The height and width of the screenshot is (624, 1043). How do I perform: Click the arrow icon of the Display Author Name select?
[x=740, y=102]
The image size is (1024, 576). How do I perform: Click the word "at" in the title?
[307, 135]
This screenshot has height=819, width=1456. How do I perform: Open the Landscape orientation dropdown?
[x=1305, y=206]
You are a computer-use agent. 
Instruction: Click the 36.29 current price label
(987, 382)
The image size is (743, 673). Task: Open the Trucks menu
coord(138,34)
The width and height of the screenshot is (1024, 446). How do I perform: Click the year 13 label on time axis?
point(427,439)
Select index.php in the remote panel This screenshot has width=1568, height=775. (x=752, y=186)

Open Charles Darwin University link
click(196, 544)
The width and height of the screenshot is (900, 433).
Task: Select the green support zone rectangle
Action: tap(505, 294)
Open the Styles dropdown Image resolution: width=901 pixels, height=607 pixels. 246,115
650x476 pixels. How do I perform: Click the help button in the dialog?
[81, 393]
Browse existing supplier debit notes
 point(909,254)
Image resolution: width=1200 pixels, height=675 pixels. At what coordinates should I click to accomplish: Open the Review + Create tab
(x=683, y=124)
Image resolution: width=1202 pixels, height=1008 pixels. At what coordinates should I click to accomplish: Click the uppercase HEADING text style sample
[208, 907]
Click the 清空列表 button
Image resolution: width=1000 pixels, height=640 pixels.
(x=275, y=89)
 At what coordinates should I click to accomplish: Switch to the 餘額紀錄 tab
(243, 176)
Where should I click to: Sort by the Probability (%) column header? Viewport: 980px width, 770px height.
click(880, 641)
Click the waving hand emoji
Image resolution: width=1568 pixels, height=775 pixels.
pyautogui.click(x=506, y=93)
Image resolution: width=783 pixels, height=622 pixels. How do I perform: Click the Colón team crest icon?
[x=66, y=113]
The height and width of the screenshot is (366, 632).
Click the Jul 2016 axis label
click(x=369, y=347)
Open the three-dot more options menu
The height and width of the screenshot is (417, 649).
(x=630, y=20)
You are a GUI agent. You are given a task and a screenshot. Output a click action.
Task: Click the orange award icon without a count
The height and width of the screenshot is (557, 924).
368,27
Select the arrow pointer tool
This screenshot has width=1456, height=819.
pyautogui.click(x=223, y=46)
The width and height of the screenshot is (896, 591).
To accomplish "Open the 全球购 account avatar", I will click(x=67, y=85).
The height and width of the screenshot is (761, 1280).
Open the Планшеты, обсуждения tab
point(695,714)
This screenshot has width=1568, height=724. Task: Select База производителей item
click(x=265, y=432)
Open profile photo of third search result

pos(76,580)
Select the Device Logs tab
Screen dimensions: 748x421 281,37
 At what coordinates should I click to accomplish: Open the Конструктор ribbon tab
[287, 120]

* * * * * * * * *

» Required work
Print the lines between the one holding "You are a computer-use agent." and the one holding "(x=683, y=124)", inclusive, reproducing them character for character.

» Completed exercise
You are a computer-use agent. 
Instruction: Click the 36.29 current price label
(987, 382)
The image size is (743, 673). Task: Open the Trucks menu
coord(138,34)
The width and height of the screenshot is (1024, 446). How do I perform: Click the year 13 label on time axis?
point(427,439)
Select index.php in the remote panel This screenshot has width=1568, height=775. (x=752, y=186)

Open Charles Darwin University link
click(196, 544)
The width and height of the screenshot is (900, 433).
Task: Select the green support zone rectangle
Action: tap(505, 294)
Open the Styles dropdown Image resolution: width=901 pixels, height=607 pixels. 246,115
650x476 pixels. How do I perform: Click the help button in the dialog?
[81, 393]
Browse existing supplier debit notes
 point(909,254)
Image resolution: width=1200 pixels, height=675 pixels. At what coordinates should I click to accomplish: Open the Review + Create tab
(x=683, y=124)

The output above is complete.